Setibanya Mary Jane di Kuala Lumpur, pekerjaan yang ditawarkan Christine rupanya sudah tidak ada. Alhasil, dia pun diminta pergi ke Yogyakarta sebagai ganti tawaran pekerjaan yang dijanjikan itu.
Pada 25 April 2010, Mary Jane tiba di Bandara Adisutjipto, Yogyakarta membawa koper dan uang 500 dollar Amerika Serikat (Rp 7.936.000).
Ketika koper yang dibawanya melewati pemeriksaan sinar-x, sistem mendeteksi benda mencurigakan yang ditandai dengan bintik hijau kecokelatan dalam suatu kemasan.
Petugas pun membongkar koper tersebut dan menemukan bungkus aluminium foil berisi 2,6 kilogram serbuk coklat muda yang diketahui merupakan heroin, narkotika golongan I.
Anggota Direktorat Narkoba Kepolisian DIY akhirnya menahan Mary Jane di Rutan Sleman untuk diproses hukum.
Meski mengaku tidak tahu menahu soal isi dari kemasan tersebut, Mary Jane dinyatakan bersalah dan divonis hukuman mati oleh Pengadilan Negeri (PN) Sleman pada 11 Oktober 2010.
Vonis mati itu diperkuat oleh putusan Pengadilan Tinggi Yogyakarta pada 23 Desember 2010 dan putusan Mahkamah Agung (MA) pada 31 Mei 2011.
Pada saat itu, Mary Jane mengaku terkendala komunikasi selama menjalani proses hukum. Dia yang kala itu belum bisa berbahasa Indonesia diberi pendampingan penerjemah yang masih mahasiswa.
"Waktu sidang saya selfie-selfie di ruang tahanan, saya sama sekali dak tahu saat itu saya di antara hidup dan mati. Sekarang saya tahu karena bisa bahasa Indonesia meskipun bahasa Inggris saya terbatas," ungkapnya, dikutip dari Kompas.id (8/1/2023).
Seusai divonis mati, Mary Jane tetap berusaha mengajukan banding, kasasi, dan peninjauan kembali, tetapi upayanya selalu gagal.

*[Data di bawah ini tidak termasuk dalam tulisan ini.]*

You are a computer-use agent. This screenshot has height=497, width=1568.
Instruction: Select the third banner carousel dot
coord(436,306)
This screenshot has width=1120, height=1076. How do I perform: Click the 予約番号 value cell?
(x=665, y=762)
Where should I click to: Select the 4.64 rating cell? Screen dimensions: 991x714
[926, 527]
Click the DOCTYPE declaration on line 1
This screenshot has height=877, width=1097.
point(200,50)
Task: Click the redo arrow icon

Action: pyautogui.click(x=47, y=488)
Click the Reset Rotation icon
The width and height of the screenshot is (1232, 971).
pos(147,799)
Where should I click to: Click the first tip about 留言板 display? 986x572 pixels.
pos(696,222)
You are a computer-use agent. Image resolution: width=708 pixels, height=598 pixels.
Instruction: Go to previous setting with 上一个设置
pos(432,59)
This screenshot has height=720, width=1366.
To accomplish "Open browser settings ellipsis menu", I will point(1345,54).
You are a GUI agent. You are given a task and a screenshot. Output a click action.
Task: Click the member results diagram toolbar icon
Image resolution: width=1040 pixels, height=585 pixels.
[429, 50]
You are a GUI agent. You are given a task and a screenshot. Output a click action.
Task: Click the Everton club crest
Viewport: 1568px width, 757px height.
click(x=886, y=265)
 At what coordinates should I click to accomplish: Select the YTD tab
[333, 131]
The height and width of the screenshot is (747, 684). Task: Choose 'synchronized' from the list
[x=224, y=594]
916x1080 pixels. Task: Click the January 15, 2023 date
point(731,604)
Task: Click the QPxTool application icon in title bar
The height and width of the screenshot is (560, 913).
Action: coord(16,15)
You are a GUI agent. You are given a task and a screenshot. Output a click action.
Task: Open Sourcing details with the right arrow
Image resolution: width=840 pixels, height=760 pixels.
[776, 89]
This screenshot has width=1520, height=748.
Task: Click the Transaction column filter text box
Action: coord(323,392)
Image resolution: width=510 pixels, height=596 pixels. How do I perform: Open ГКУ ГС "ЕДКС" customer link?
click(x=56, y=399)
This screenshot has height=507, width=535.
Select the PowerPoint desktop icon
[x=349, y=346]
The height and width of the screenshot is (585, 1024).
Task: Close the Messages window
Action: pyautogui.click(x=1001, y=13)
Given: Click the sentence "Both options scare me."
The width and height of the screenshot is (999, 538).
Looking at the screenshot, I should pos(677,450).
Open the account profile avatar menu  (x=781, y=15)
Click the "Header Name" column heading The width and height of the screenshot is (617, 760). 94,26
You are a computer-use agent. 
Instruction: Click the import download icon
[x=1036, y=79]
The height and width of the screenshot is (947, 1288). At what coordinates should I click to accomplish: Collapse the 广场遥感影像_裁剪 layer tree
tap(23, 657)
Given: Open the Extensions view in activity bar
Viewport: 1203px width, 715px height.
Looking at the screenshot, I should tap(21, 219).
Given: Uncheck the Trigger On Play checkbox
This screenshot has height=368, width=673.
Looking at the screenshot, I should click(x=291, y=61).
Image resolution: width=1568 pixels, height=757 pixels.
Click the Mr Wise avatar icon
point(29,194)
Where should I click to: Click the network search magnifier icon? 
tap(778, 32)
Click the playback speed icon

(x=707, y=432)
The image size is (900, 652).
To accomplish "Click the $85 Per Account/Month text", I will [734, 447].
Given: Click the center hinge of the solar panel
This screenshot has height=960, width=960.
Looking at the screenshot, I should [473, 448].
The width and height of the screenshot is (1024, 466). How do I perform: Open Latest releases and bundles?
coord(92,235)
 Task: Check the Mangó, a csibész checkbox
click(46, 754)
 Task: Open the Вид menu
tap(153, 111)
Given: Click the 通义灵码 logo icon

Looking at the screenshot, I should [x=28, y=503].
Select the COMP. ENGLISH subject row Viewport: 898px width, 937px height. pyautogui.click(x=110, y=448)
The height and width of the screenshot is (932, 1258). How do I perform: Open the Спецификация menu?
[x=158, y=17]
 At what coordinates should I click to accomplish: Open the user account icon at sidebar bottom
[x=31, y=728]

Presiden Indonesia saat itu, Joko Widodo juga sempat menolak permohonan grasi Mary Jane pada 2014. Mary Jane pun dua kali masuk dalam daftar terpidana mati yang harus dieksekusi pada Januari dan April 2025.
Namun, pada saat akan dieksekusi pada 29 April 2015 di Nusakambangan, Jawa Tengah, hukuman mati Mary Jane ditunda.
Penundaan eksekusi ini menyusul tekanan yang datang dari masyarakat internasioal dan nasional yang menyatakan bahwa Mary Jane adalah korban perdagangan manusia.
Sebuah bukti baru, yang menyatakan Mary Jane adalah korban perdagangan manusia (human traficking), membuat eksekusi itu juga tertahan.
Beberapa jam sebelum eksekusi, Maria Kristina Sergio yang mengaku terlibat dalam pengiriman Mary Jane ke Indonesia, menyerahkan diri ke kepolisian Filipina.
Setelah itu, Mary Jane ditahan di Lapas Kelas IIB Yogyakarta, Wonosari, Kabupaten Gunungkidul, DIY.